She evidently took pity on him and went on to explain, slowly, for his benefit.  “I’ve texted you my current address. I’ll be there at nine with dinner. If you decide not to appear, there will be no hard feelings. If you do, you can say whatever you need to without fear of reprisal or judgment.” She leaned across the table, speaking softly as though afraid to spook him.  James had been afraid of things before; he figured by now that he was out of things to fear. “I’m not your boss anymore, but I would eventually like to be your friend, if that’s something you’d be interested in.”

James clenched his momentarily hanging jaw.  He could always do with another friend.  Perhaps one he had overlooked in years where propriety and other concerns took precedence.  “I think I would be.”

“Nine.” She tapped the screen of her mobile and rose to gather her handbag and coat. “That address.
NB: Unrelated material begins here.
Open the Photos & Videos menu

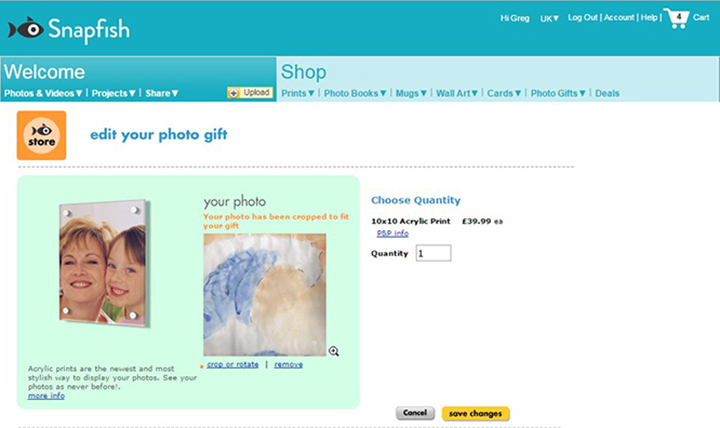pos(43,93)
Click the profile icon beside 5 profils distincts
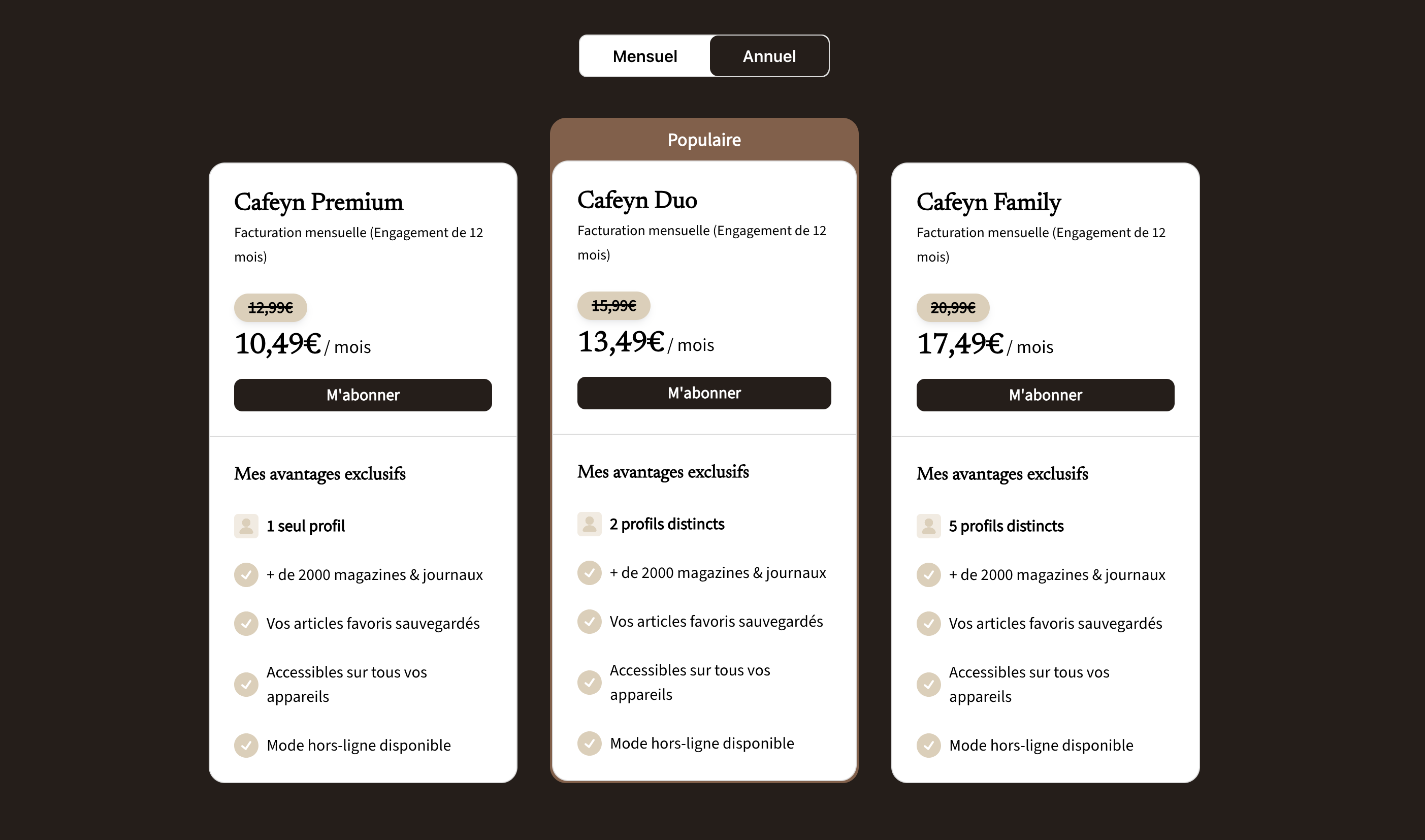 tap(929, 526)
Think about it.”

“Yes, ma’am.”

Innocent wavered on the spot, seeming to concede to some unspoken instinct with a sigh.  “Here’s a more terrifying prospect, if you can imagine it: Call me Jean.”
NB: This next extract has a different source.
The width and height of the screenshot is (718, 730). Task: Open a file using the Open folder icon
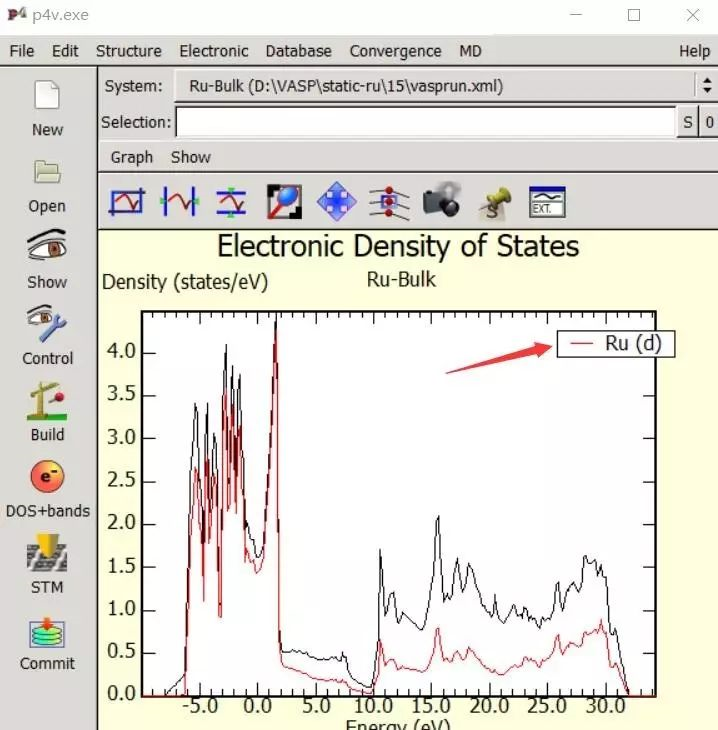[47, 172]
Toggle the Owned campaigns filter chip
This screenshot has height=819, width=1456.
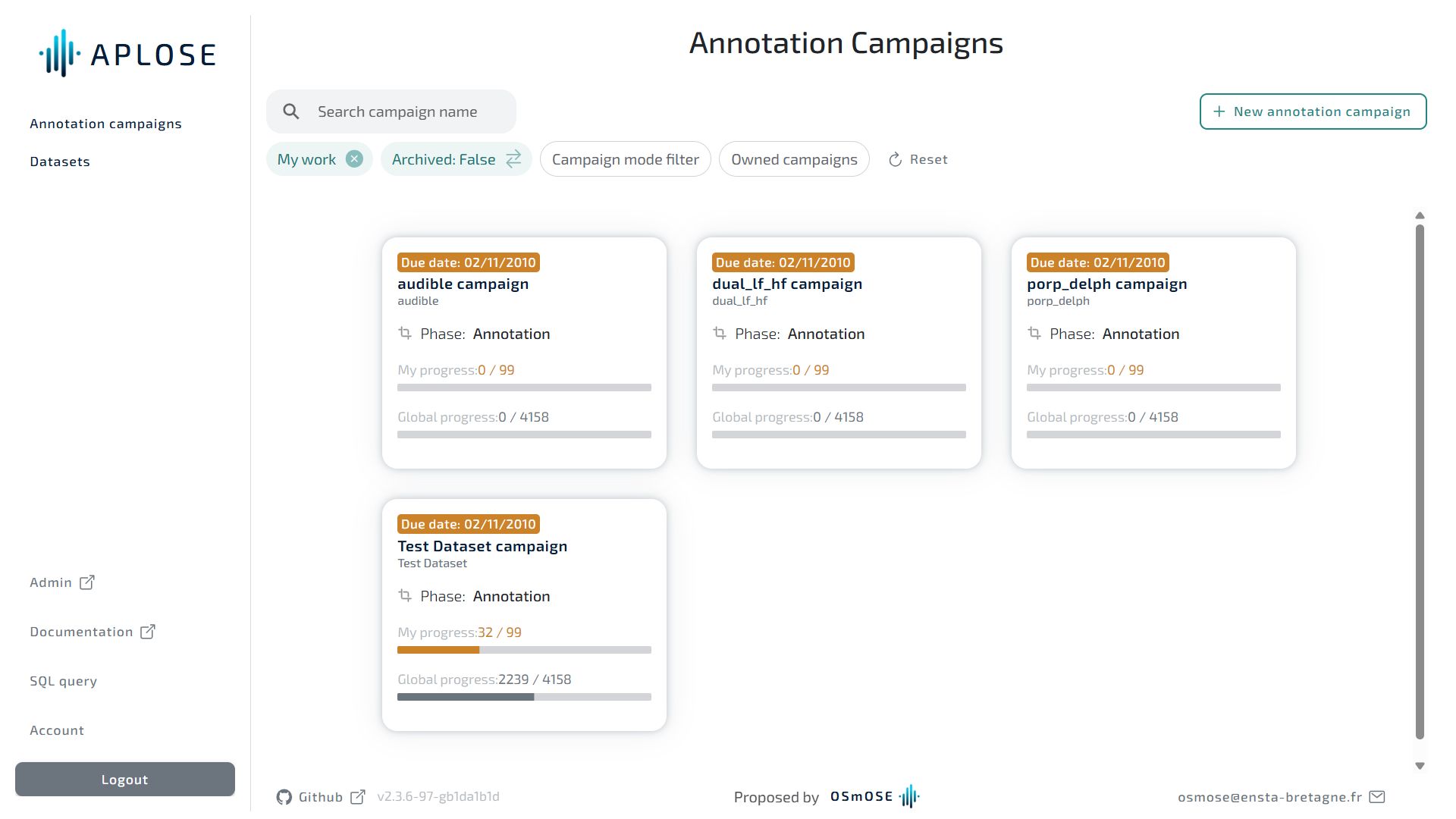[x=794, y=159]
His manners taking hold, James rose to offer her his hand as though they were meeting again for the very first time.  “Jean, call me James.”

She smiled warmly, more warmly than in their nearly decade’s long acquaintance.
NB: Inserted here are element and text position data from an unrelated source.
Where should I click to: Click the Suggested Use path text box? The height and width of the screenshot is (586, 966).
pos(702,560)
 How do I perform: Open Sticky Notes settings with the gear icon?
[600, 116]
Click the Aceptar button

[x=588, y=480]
_Yes, a year can be a very long time._

“Hello, James. The pleasure’s all mine.”

James would have to find the words to name all that was wrong, but it was comforting to know that there’d be someone familiar, someone safe to do the listening.

**Author's Note:**

> Disclaimer: I do not own any characters, settings, or plot elements recognizable as being from the television series (Inspector) Lewis. They are the property of their actors, producers, writers, and studios, not me. No copyright infringement was intended and no money was made in the writing or distribution of this story. It was good, clean fun.


End file.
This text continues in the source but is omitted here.